Graph HyperNetworks for Neural Architecture Search
Chris Zhang, Mengye Ren, Raquel Urtasun
TL;DR
The paper introduces Graph HyperNetwork (GHN), a framework that learns to generate all weights of unseen CNN architectures directly from their computation graphs, thereby amortizing the neural Architecture search process. By combining a graph neural network with a shared hypernetwork, GHN captures topology-aware weight generation and enables rapid evaluation of thousands of architectures. Experiments on CIFAR-10 and ImageNet-Mobile show GHN achieves competitive NAS performance with about 10x faster search than random baselines and extends naturally to anytime prediction to optimize speed-accuracy tradeoffs.
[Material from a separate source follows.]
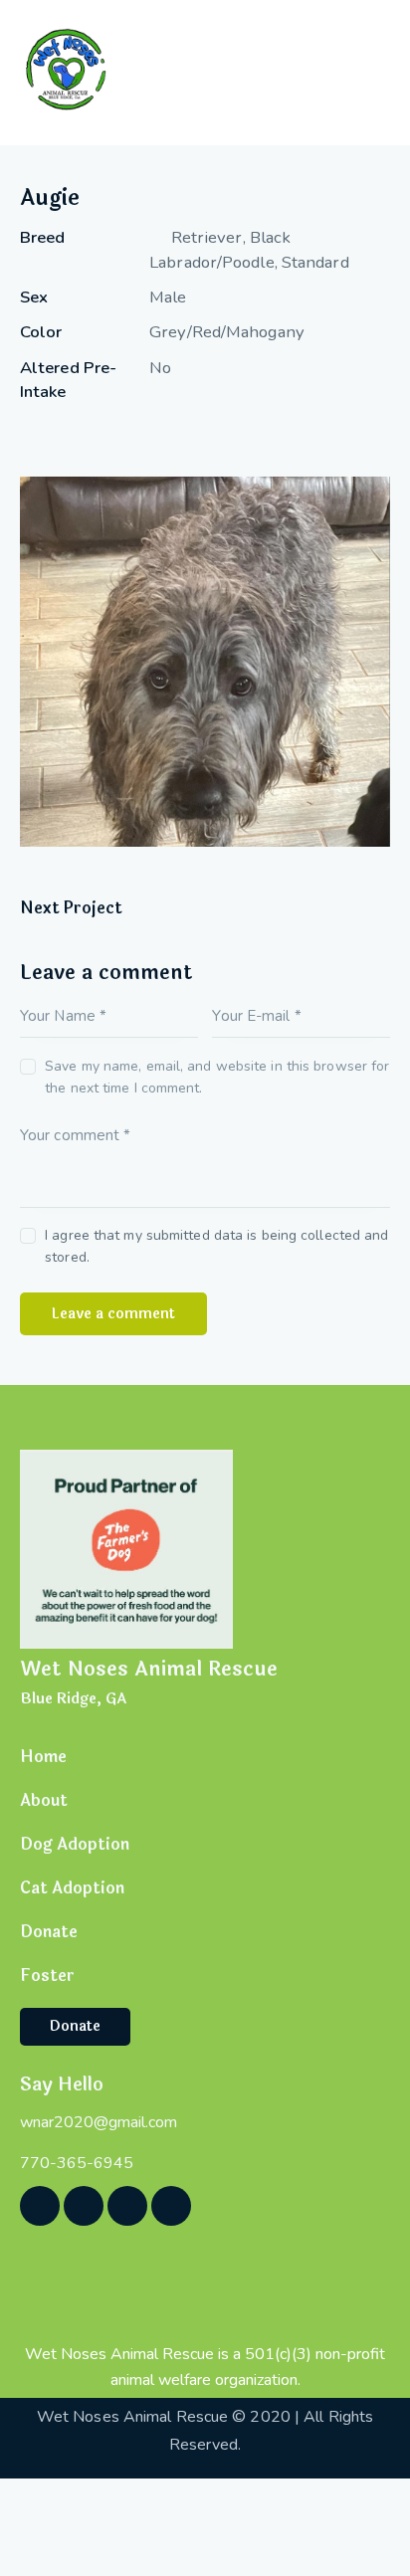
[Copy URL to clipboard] (168, 433)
Ablation studies confirm the benefits of forward-backward message passing, motif sharing, and smaller training graphs, and the approach generalizes to multi-scale, budget-aware deployments. Overall, GHN provides a scalable, topology-aware surrogate for NAS that can substantially reduce computational costs while delivering strong performance.
Abstract
Neural architecture search (NAS) automatically finds the best task-specific neural network topology, outperforming many manual architecture designs. However, it can be prohibitively expensive as the search requires training thousands of different networks, while each can last for hours. In this work, we propose the Graph HyperNetwork (GHN) to amortize the search cost: given an architecture, it directly generates the weights by running inference on a graph neural network. GHNs model the topology of an architecture and therefore can predict network performance more accurately than regular hypernetworks and premature early stopping. To perform NAS, we randomly sample architectures and use the validation accuracy of networks with GHN generated weights as the surrogate search signal. GHNs are fast -- they can search nearly 10 times faster than other random search methods on CIFAR-10 and ImageNet. GHNs can be further extended to the anytime prediction setting, where they have found networks with better speed-accuracy tradeoff than the state-of-the-art manual designs.